When you reach the line containing "At what coordinates should I click to accomplish: Close" in the entries below, start writing out each line exactly, and stop after the line containing "Viewport: 800px width, 456px height.".

━━━━━ Provided records ━━━━━

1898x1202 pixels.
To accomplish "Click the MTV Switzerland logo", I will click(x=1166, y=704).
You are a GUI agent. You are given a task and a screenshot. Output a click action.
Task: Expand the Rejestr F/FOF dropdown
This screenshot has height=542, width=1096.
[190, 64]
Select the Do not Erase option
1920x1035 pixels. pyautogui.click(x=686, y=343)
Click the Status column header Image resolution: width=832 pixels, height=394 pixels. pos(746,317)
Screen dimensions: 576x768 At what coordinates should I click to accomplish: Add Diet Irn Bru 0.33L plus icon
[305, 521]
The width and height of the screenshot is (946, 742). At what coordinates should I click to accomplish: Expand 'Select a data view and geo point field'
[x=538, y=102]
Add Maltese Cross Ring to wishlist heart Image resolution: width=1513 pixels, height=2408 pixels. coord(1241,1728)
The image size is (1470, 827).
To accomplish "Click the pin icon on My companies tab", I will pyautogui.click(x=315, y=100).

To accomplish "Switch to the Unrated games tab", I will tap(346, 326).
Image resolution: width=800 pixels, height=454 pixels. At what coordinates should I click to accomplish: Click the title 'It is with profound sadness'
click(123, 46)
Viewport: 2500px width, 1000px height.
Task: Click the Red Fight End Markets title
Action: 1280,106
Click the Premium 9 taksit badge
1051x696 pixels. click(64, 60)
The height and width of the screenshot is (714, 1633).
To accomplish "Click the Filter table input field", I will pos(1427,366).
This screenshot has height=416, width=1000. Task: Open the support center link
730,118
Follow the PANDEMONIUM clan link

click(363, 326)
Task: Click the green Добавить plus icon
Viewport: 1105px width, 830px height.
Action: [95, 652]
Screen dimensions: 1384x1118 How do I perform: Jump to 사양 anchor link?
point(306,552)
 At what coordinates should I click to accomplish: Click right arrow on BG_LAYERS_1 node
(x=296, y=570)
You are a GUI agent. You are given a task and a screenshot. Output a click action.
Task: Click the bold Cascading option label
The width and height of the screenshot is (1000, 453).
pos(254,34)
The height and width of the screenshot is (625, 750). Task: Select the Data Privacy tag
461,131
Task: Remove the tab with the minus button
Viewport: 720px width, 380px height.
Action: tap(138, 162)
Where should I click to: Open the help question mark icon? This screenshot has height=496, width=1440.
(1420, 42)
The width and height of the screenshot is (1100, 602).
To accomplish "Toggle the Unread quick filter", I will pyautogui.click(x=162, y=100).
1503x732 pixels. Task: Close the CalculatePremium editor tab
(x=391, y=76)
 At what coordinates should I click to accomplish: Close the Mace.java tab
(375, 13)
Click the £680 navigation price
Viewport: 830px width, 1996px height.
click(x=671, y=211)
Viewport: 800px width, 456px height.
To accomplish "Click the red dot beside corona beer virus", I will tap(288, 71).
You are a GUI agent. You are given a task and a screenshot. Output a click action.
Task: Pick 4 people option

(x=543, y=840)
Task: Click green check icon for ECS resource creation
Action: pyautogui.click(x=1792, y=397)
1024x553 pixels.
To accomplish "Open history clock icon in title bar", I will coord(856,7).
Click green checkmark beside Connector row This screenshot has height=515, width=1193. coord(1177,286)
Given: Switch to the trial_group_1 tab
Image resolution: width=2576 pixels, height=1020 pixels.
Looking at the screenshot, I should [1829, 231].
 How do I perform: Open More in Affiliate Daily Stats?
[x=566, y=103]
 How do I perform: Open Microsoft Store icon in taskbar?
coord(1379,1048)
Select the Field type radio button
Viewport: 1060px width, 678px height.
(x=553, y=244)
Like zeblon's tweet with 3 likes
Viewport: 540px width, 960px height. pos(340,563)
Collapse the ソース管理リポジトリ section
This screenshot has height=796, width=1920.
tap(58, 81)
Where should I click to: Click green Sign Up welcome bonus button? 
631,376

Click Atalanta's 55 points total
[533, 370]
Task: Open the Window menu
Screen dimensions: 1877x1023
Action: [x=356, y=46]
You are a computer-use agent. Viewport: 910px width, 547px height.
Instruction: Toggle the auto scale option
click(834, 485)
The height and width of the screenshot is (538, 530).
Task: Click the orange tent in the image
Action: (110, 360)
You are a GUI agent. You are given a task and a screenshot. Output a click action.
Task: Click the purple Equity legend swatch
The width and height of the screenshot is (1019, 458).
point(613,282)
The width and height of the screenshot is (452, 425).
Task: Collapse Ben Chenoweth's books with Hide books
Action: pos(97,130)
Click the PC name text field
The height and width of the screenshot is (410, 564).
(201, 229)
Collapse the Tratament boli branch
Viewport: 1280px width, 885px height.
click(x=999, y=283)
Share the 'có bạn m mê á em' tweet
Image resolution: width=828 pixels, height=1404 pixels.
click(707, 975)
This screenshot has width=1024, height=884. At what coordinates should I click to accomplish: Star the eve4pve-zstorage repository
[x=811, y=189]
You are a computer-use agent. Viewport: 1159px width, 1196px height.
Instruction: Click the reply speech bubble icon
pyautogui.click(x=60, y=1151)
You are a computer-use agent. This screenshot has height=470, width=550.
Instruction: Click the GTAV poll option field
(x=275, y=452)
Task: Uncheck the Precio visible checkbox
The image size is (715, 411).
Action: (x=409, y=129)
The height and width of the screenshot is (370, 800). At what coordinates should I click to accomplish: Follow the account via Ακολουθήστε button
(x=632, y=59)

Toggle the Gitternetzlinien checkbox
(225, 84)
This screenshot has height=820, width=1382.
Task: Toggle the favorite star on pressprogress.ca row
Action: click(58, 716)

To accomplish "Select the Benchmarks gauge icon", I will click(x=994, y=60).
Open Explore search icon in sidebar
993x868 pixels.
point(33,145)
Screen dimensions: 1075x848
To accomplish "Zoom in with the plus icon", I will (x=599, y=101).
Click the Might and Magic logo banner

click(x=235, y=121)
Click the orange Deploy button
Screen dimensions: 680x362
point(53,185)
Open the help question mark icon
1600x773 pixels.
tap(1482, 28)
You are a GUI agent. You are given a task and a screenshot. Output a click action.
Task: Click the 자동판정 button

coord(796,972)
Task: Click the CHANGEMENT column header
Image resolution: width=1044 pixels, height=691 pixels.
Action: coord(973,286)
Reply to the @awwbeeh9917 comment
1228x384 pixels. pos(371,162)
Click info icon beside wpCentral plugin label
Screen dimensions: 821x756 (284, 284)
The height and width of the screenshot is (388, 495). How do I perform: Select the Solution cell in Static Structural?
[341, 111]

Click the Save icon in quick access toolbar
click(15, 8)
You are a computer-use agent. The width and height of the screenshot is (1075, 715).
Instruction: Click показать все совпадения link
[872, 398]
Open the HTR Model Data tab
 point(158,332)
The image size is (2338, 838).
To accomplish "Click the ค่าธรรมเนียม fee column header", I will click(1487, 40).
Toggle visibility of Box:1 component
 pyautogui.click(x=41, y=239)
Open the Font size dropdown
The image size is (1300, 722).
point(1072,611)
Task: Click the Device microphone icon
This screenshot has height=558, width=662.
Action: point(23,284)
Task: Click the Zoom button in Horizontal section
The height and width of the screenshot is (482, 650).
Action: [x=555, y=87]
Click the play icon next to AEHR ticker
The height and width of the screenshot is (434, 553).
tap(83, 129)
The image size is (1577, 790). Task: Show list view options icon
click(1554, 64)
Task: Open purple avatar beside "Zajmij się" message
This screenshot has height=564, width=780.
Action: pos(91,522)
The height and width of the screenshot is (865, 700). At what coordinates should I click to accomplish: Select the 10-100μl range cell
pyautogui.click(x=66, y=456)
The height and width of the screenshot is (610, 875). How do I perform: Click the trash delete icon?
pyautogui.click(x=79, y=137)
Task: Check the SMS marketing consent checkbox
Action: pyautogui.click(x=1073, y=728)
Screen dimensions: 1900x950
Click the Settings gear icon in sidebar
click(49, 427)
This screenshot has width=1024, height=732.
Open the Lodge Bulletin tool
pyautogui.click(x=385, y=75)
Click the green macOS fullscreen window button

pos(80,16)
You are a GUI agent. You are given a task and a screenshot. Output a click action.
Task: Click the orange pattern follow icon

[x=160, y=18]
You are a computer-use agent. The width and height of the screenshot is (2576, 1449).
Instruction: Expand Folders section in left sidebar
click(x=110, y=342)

━━━━━

Completed task:
 At what coordinates should I click to accomplish: Close the Mace.java tab
(375, 13)
Click the £680 navigation price
Viewport: 830px width, 1996px height.
click(x=671, y=211)
Viewport: 800px width, 456px height.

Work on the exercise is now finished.